Today the implementation is simple: conversation over content. when a request comes in Accept: text/markdownYou can confidently assume you have an agent. This is your hook, and now it’s up to you how you customize it. I’m going to be brief and to the point and give you some examples of how we do this at Sentry.
#document
We’ve spent a lot of time optimizing our documents for agents, for obvious reasons. The primary customizations are mostly simple:
- Serve true Markdown content – massive token savings as well as better accuracy
- Remove things that only make sense in the context of the browser, especially navigation and JavaScript bits
- Optimize different pages to focus more on link hierarchy – our index, for example, is mostly a sitemap, which is completely different from non-Markdown
$ curl -H "Accept: text/markdown" https://docs.sentry.io/
---
title: "Sentry Documentation"
url: https://docs.sentry.io/
---
# Sentry Documentation
Sentry is a developer-first application monitoring platform that helps you identify and fix issues in real-time. It provides error tracking, performance monitoring, session replay, and more across all major platforms and frameworks.
## Key Features
* **Error Monitoring**: Capture and diagnose errors with full stack traces, breadcrumbs, and context
* **Tracing**: Track requests across services to identify performance bottlenecks
* **Session Replay**: Watch real user sessions to understand what led to errors
* **Profiling**: Identify slow functions and optimize application performance
* **Crons**: Monitor scheduled jobs and detect failures
* **Logs**: Collect and analyze application logs in context
...
In our case we actually use MDX to render these, so this involves a fair amount of parsing changes and overrides to allow some key pages to be rendered differently. The result: Agents deliver pages that are more actionable.
#sentry
If a headless bot is bringing up a website, the least useful thing you can do is provide it with authentication-requiring pages. In our case we use the opportunity to inform the agent that there are certain programmatic ways it can access application information (MCP, CLI, API, etc.):
$ curl -H "Accept: text/markdown" https://sentry.io
# Sentry
You've hit the web UI. It's HTML meant for humans, not machines.
Here's what you actually want:
## MCP Server (recommended)
The fastest way to give your agent structured access to Sentry.
OAuth-authenticated, HTTP streaming, no HTML parsing required.
```json
{
"mcpServers": {
"sentry": {
"url": "https://mcp.sentry.dev/mcp"
}
}
}
```
Docs: https://mcp.sentry.dev
## CLI
Query issues and analyze errors from the terminal.
https://cli.sentry.dev
...
#warden
For projects like Warden, we’ve actually set it up so that the agent can hit all the content right in Bootstrap:
Help me install warden.sentry.dev
curl -H "Accept: text/markdown" https://warden.sentry.dev
# Warden
> Agents that review your code. Locally or on every PR.

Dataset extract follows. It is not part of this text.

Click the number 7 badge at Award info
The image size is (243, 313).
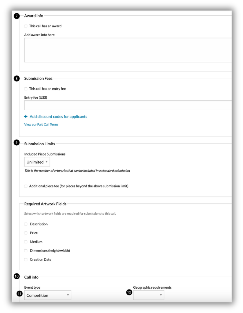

Warden watches over your code by running **skills** against your changes. Skills are prompts that define what to look for: security vulnerabilities, API design issues, performance problems, or anything else you want consistent coverage on.
Skills follow the [agentskills.io](https://agentskills.io) specification. They're markdown files with a prompt that tells the AI what to look for. You can use community skills, write your own, or combine both.
- Docs: https://warden.sentry.dev
- GitHub: https://github.com/getsentry/warden
- npm: https://www.npmjs.com/package/@sentry/warden
## How It Works
Every time you run Warden, it:
1. Identifies what changed (files, hunks, or entire directories)
2. Matches changes against configured triggers
3. Runs the appropriate skills against matching code
4. Reports findings with severity, location, and optional fixes
Warden works in two contexts:
- **Locally** - Review changes before you push, get instant feedback
- **In CI** - Automatically review pull requests, post findings as comments
## Quick Start
...
#That’s it
It’s simple and it works. You should do this. You should also pay attention to how patterns are changing with agents and update your optimizations as behavior changes.